As a gay person in the world, and a person who was desperately trying to reconcile his sexuality with his faith, the way that manifested in me, personally, was using food as comfort and self-medication. And so that’s really where it came from. So as far as what larger statement it’s making, people bring their own stuff to it. Do you know what I mean? People are bringing a lot of their own subjectivity to it. And I just told the story.

ATL: Sure. I think for me, it’s very specifically how Alan essentially starved himself to death and Charlie has decided that he’s going to eat and cause these behaviors that essentially lead him to eat himself to death. And I was just interested in the duality of those ideas and the motives of two people. It’s this interesting, representational yin-yang for the wrong reasons, if that makes sense.

Hunter: Yeah. It’s a little bit more nuanced in the screenplay. Because Alan, in this screenplay, commits suicide — he jumps off a bridge. But Liz, there is a key line in one of the later scenes where Liz talks about trying to take care of Alan, she was begging him to eat something. And so, I think that speaks to her enabling behavior [and] speaks to the way that she tries to demonstrate love.

For both of them, I think Alan has not been properly laid to rest. And I think that we’ve seen that duality is really wrapped up in it, because by bringing food to Charlie, she’s in some way caring for her brother in a kind of complicated way. And I think Charlie is a man who has made the decision, ‘I’m just going to make money for Ellie,’ and the only comfort he allows himself is food.
^^^^
**REQUIRED TASKS**
[1] Write out the interview excerpt word for word, beginning at the words "Hunter: Yeah. It’s" and stopping after "himself is food.".
[2] Summarize the interview excerpt in two sentences.

**Items listed in a dataset**
^^^^
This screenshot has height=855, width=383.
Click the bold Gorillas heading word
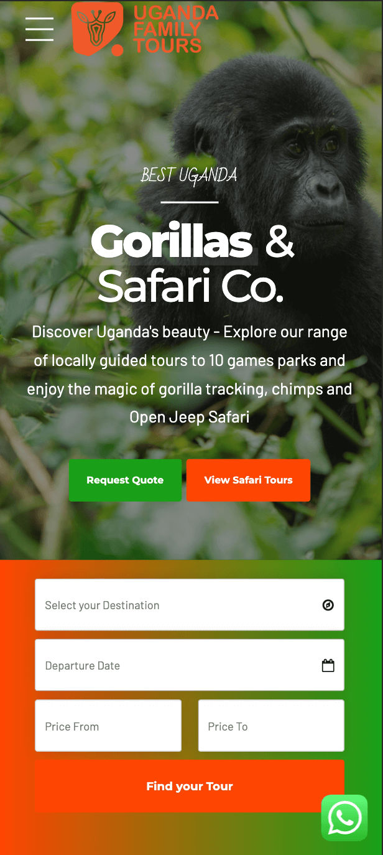(x=172, y=241)
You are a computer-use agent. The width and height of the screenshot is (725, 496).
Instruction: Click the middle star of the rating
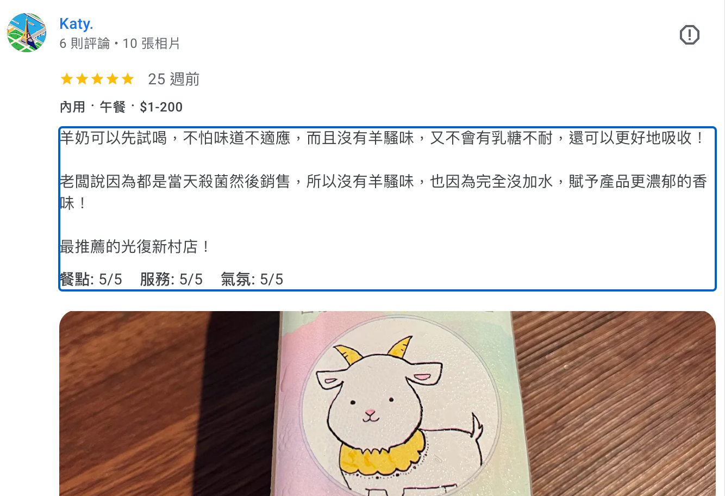[x=97, y=79]
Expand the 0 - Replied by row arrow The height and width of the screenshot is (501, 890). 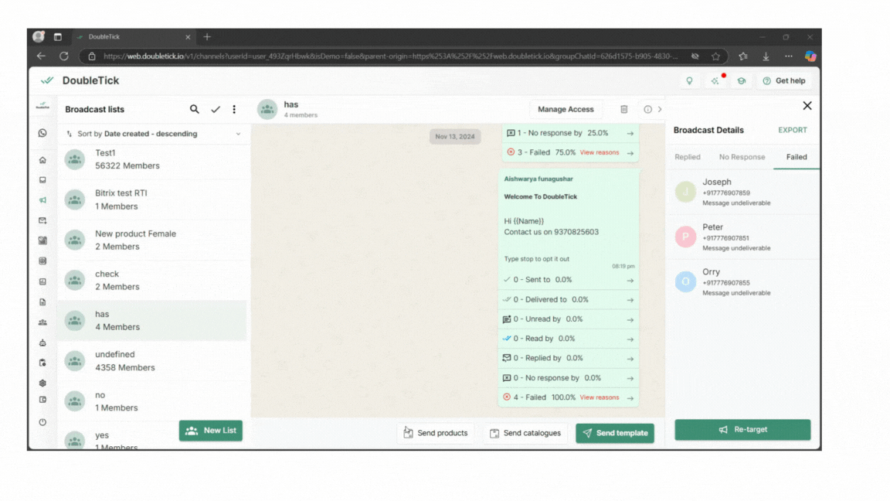pyautogui.click(x=630, y=359)
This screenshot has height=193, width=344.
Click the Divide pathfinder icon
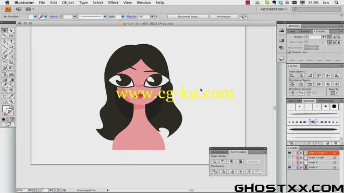click(x=214, y=172)
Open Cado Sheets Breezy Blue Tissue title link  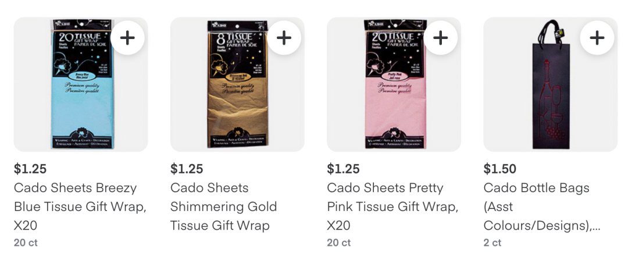[x=80, y=207]
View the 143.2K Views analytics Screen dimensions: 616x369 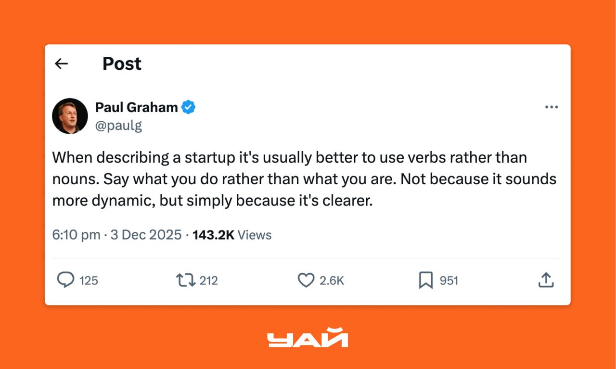(232, 235)
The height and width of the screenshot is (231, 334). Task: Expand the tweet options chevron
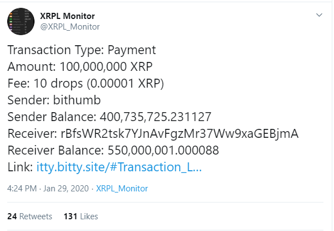point(319,15)
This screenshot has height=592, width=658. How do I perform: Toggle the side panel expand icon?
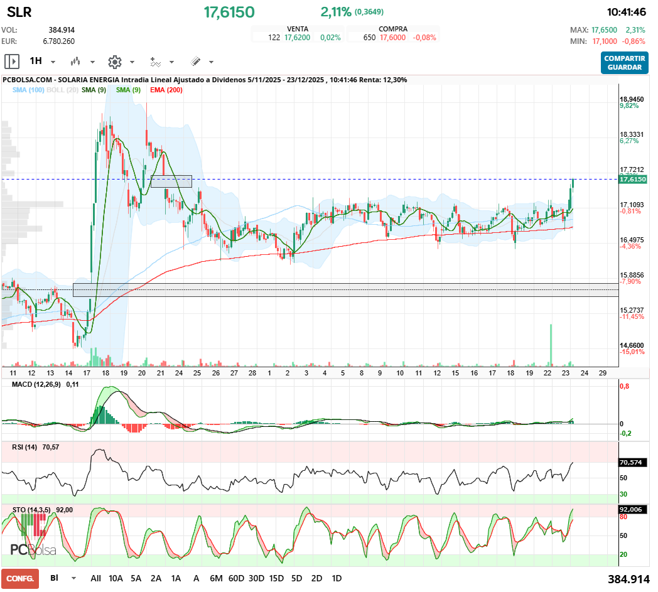[x=12, y=62]
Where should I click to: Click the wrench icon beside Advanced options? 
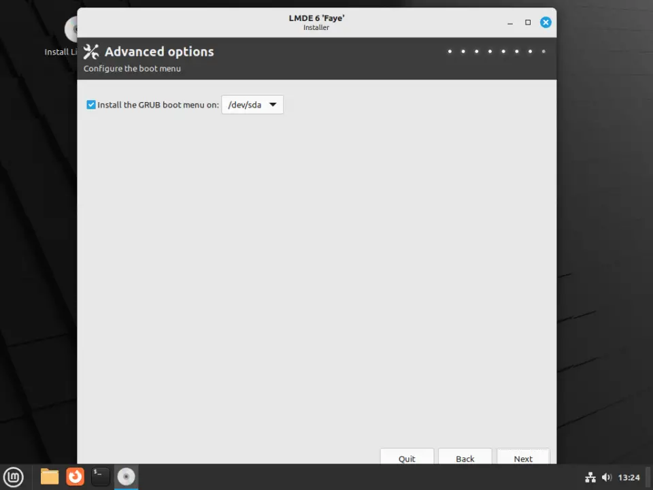91,52
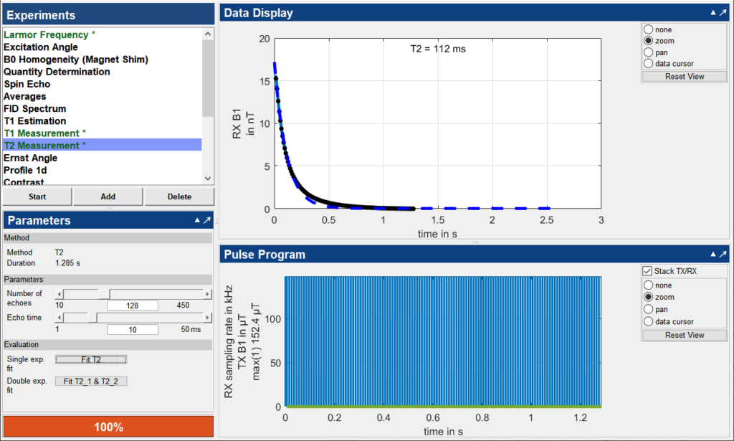Image resolution: width=734 pixels, height=441 pixels.
Task: Collapse the Data Display panel with the triangle icon
Action: click(713, 13)
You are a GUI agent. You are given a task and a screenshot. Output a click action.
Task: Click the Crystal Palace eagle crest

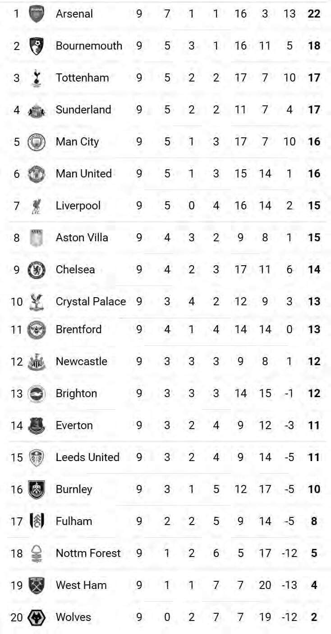(37, 302)
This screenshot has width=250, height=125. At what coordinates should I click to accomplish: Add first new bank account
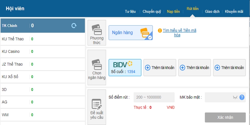pos(160,68)
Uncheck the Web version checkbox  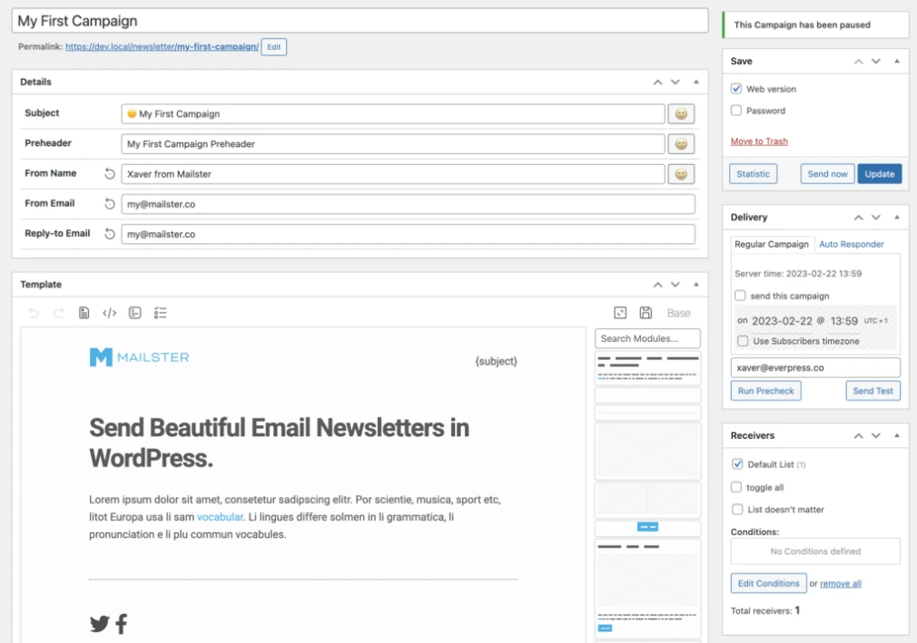(737, 89)
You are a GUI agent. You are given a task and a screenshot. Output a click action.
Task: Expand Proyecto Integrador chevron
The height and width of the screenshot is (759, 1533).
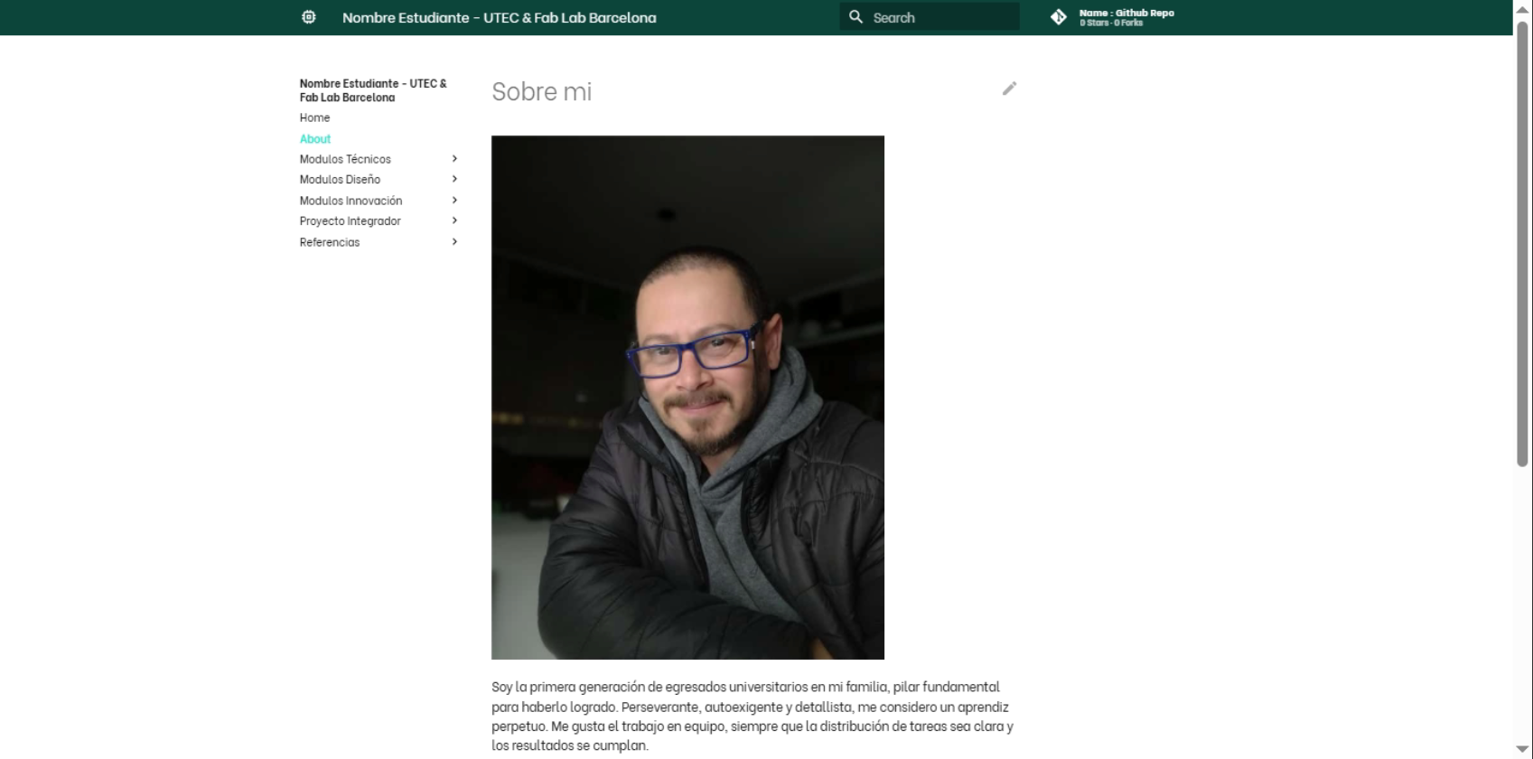[x=454, y=221]
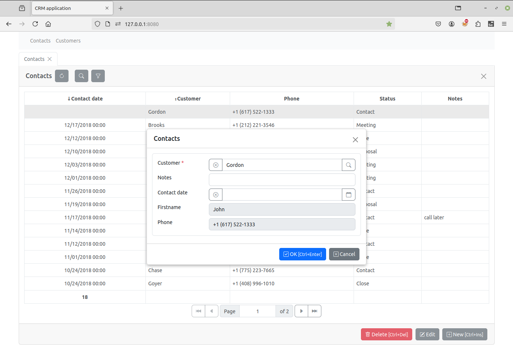Open customer lookup magnifier in dialog
The width and height of the screenshot is (513, 362).
348,165
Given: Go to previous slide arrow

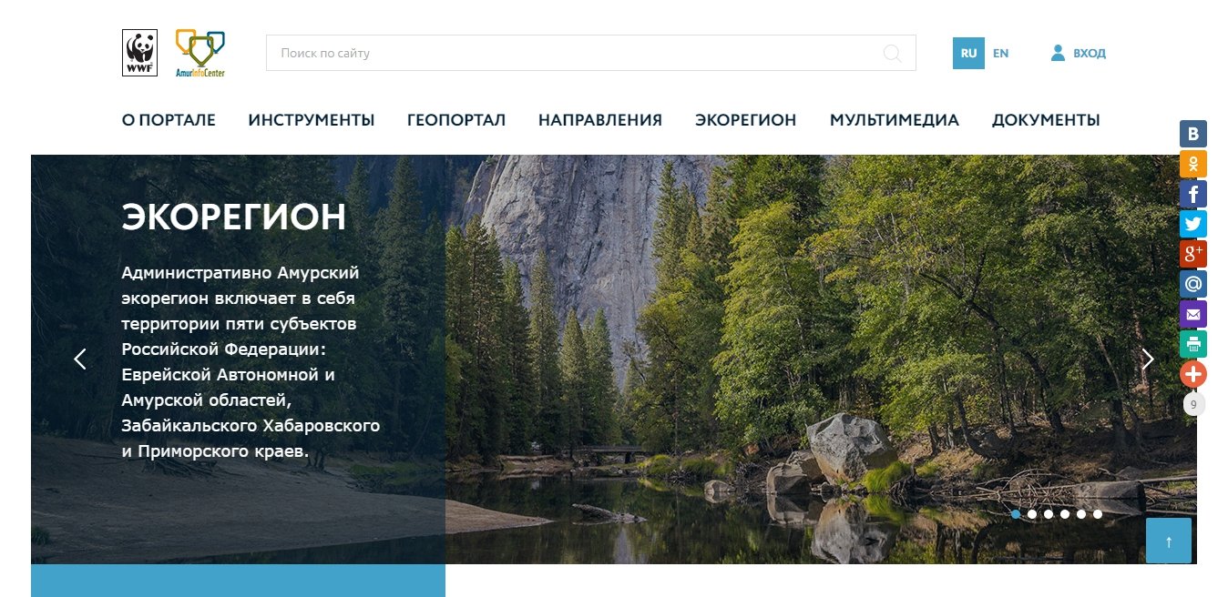Looking at the screenshot, I should point(80,359).
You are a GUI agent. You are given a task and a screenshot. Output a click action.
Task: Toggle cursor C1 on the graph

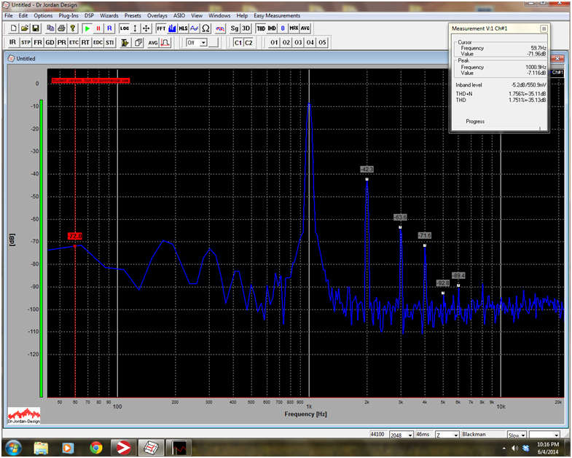238,43
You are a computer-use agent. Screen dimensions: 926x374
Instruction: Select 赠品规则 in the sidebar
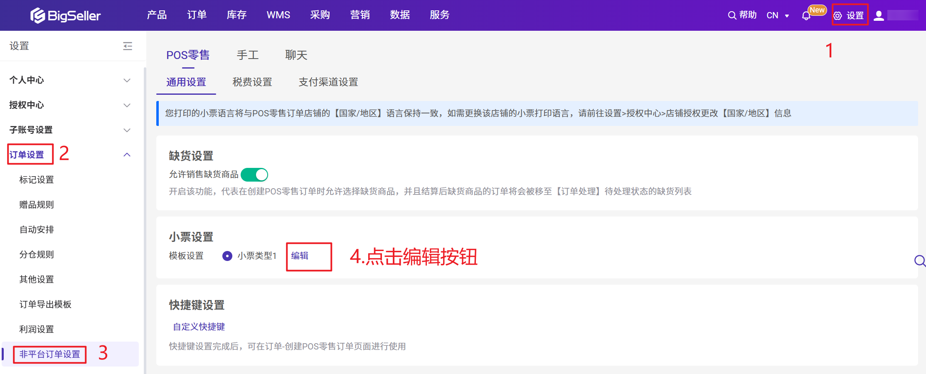point(37,205)
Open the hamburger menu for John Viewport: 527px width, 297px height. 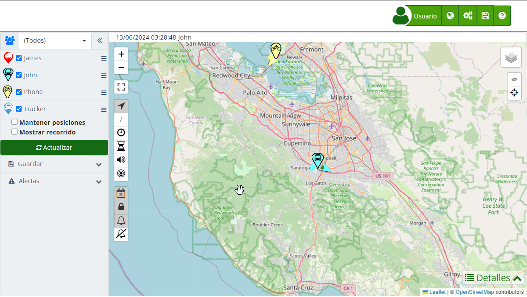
^^^^
**SOLUTIONS TO THE EXERCISE**
[1]
Hunter: Yeah. It’s a little bit more nuanced in the screenplay. Because Alan, in this screenplay, commits suicide — he jumps off a bridge. But Liz, there is a key line in one of the later scenes where Liz talks about trying to take care of Alan, she was begging him to eat something. And so, I think that speaks to her enabling behavior [and] speaks to the way that she tries to demonstrate love.

For both of them, I think Alan has not been properly laid to rest. And I think that we’ve seen that duality is really wrapped up in it, because by bringing food to Charlie, she’s in some way caring for her brother in a kind of complicated way. And I think Charlie is a man who has made the decision, ‘I’m just going to make money for Ellie,’ and the only comfort he allows himself is food.

[2] One speaker says the story grew from his personal use of food as comfort and self-medication while he tried to reconcile his sexuality with his faith, and he notes that people bring their own subjectivity to it. ATL points to the duality of Alan starving himself to death while Charlie eats himself to death, and Hunter adds that in the screenplay Alan jumps off a bridge and that Liz, by bringing food to Charlie, cares for her brother in a complicated way, while food is the only comfort Charlie allows himself.